Publishing has made great strides in recent years. One advancement I find particularly thrilling is the inclusion of increasingly diverse titles, particularly in the Young Adult category. Here are just a few of many exciting YA releases to look forward to in 2018:
Children of Blood and Bone by Tomi Adeyemi
This first installment in a fantasy novel trilogy by a 23-year-old Harvard graduate is one of the biggest YA debut novel publishing deals ever, according to Deadline Hollywood. It’s unusual in that it incorporates African culture and characters.

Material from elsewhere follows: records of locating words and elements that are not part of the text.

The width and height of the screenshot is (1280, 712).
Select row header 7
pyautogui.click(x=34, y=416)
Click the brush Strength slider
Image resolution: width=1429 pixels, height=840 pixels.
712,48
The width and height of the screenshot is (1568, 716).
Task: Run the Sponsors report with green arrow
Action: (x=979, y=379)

A Girl Like That by Tanaz Bhathena
#1 New York Times bestselling author Jodi Picoult called this book “fascinating and disturbing.” It’s about two teens who end up dead in a car together on a highway in Jeddah, Saudi Arabia. Multiple perspectives attempt to explain why, and in doing so, reveal just how wrongly everyone misjudged the hijabi protagonist.
Love, Hate, and Other Filters by Samira Ahmed
This debut features an Indian- American Muslim teen grappling with issues like cultural divide and Islamophobia in the wake of a terrorist attack. Publishers Weekly called it “alternately entertaining and thoughtful,” and “eminently readable, intelligent and timely.”
On the Come Up by Angie Thomas
Unless you’ve been living under a rock, you’ve heard of Angie Thomas’ tremendous and topical debut The Hate U Give, a #1 NYT Bestseller for several weeks. Thomas’ sophomore novel is sure to be just as amazing.
Tyler Johnson Was Here by Jay Coles
Speaking of The Hate U Give, Coles’ debut has been described as “The Hate U Give meets All American Boys.” Booklist called it “unforgettable” in a review that also said, “Coles’ exploration of brotherhood, grief, friendship and familial ties is as moving and relevant as its exploration of racism.”
A Reaper At the Gates by Sabaa Tahir
This wildly anticipated end to the An Ember in the Ashes trilogy is sure to be amazing, and the newly redesigned covers are incredible. In an interview with Mashable, Tahir said that she wanted to see a brown girl in a position of power in the redesign. “How often have I seen book covers with a hero dead center?” Tahir said in the interview. “All the time. But how often is that hero a [person of color]? Not often enough. I wanted this beautiful brown girl to be in that classic hero’s pose— center stage, looking right at you, like a badass.”
My So-Called Bollywood Life by Nisha Sherma
This debut has been pitched as “the romance of Stephanie Perkins meets the quirk of Maureen Johnson, then gets a Bollywood twist.” Honestly, what more can you ask for?